As an additional optional enhancement, the plan contribution rules have now changed to provide that employers may match qualified student loan payments. This applies to a 401(k) plan, 403(b) plan, governmental 457(b) plan or Savings Incentive Match Plan for Employees (SIMPLE) IRA. The student loan must be for debt incurred by an employee solely to pay the employee’s qualified higher education expenses. To provide greater flexibility to participants concerning employer contributions, plans may also allow participants to designate vested employer matching and/or profit-sharing contributions as Roth contributions.

The legislation provides that catch-up contributions must be treated as Roth contributions beginning in 2024 (although the effective date of this change is delayed to 2026) for 401(k), 403(b) and governmental 457(b) plans, with an exception for catch-up contributions for employees who make $145,000 (as adjusted annually for inflation) or less in the prior year. SECURE 2.0 also increased the catch-up limit for those ages 60-63 beginning in 2025 so that participants in that age range may make additional catch-up contributions of the greater of $10,000 or 50% over the general catch-up amount (for SIMPLE plans, the greater of $5,000 or 50% over the general catch-up amount).

Certain rules regarding withdrawals have also changed. SECURE 2.0 provides limited relief from the 10% early withdrawal penalty for withdrawals prior to attainment of age 59.5. The law previously provided exceptions for certain corrective distributions made to highly compensated employees for failed nondiscrimination tests, distributions to individuals who have a terminal illness and certain distributions up to $22,000 due to a federally declared disaster.

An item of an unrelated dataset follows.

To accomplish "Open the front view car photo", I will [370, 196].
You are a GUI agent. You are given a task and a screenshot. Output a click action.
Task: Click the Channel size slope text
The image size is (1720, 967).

Beginning in 2024, there are additional exceptions for distributions to victims of domestic abuse from certain plans (excluding money purchase or defined benefit plans) up to an amount that is the lesser of $10,000 or 50% of the participant’s account balance and for distributions of up to $1,000 a year due to unforeseeable or immediate emergency expenses. Effective December 30, 2025, distributions of up to $2,500 per year for payment of premiums for certain long-term care insurance contracts also may be allowed. Plan sponsors must decide whether to include the optional provisions.

Related: Coping with the SECURE Act 2.0: Things employers need to know for 2024

Plan distribution rules are also affected by SECURE 2.0 changes. Effective in 2024, the small balance cash-out limit is raised from $5,000 to $7,000. Additionally, SECURE 2.0 increased the age for required minimum distributions (“RMDs”) to age 73 for a person who attains age 72 after December 31, 2022 and age 73 before January 1, 2033, and age 75 for someone who attains age 74 after December 31, 2032.  The 50% excise tax for failure to timely make RMDs (which is payable by the affected participant) is reduced by the new legislation to 25% (and possibly to 10% if certain timely corrective actions are taken). Also, beginning in 2024, RMDs are not required for Roth accounts during the participant’s lifetime.

SECURE 2.0 expanded correction options under the Employee Plans Compliance Resolution System (EPCRS) for plan compliance errors, which is great news for plan sponsors and administrators. The legislation also made numerous other mandatory and optional changes to retirement plan rules. While plans must be administered in compliance with mandatory and optional changes that have been implemented, the amendments for SECURE 2.0 changes must generally be adopted by the last day of the plan year beginning on or after January 1, 2025 (2027 for governmental plans). Plan sponsors, fiduciaries and service providers should review documents, contracts, administrative processes and employee communications. Although plan amendments and related changes to summary plan descriptions may be delayed, identifying applicable changes and taking necessary steps – including communicating changes to employees/participants – is crucial for compliance.

Dana L Thrasher is a partner at Constangy, Brooks, Smith & Prophete and chairs the firm’s employee benefits practice group.